As usual, I will try to keep this somewhat generalized and avoid med-speak, but will also try to appease my fellow health care-practitioners with specificity. Also as usual, do not let my advice replace the opinion of a licensed health care practitioner who can attend to you personally.
Definition of shoulder dislocation
Displacement of the humerus (upper arm bone) from it’s socket (glenoid cavity of scapula) in the shoulder joint. Most commonly, this is an anterior (forward) and inferior (downward) displacement. For all intents and purposes this is the displacement I will be referring to.
This is most commonly the result of trauma, specifically a direct upward blow to the shoulder via humerus (hitting elbow on a rock) or backward force on an extended arm and/or flexed shoulder (rolling upstream on a high brace, hitting rock on high brace, etc).

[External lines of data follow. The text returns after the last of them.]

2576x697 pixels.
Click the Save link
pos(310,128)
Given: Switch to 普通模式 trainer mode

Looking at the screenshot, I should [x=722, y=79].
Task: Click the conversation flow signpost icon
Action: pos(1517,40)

Dislocations can also be the end result of severe shoulder strain/sprain, congenital anomaly (deformed joint surfaces) or soft tissue disease that pre-disposes Pt (patient) to dislocation, or powerful or violent contraction of shoulder mm (muscles), such a pitching or a clean and jerk lift.
Predisposition to shoulder dislocation: aside from forceful activities and contact sports, you are predisposed greatly if you have arthritis of any type, POOR MM (ed: muscular) CONDITIONING, or repeated shoulder injury of any sort (prior dislocations, strain/sprain, AC separation, fracture, etc.)
Signs and symptoms of shoulder dislocation:
- Immediate and excruciating pain at time of injury.
- Visible deformity at site; the Pts shoulder will be very obviously hanging down and forward. This is not always the case, and in my experience, usually not the case. Most dislocations I have seen have spontaneously repositioned themselves, and although the deformity is not observed, the damage is the same. To test for this, have the Pt try to externally rotate their humerus and flex their shoulder. If pain or apprehension are obvious, assume dislocation.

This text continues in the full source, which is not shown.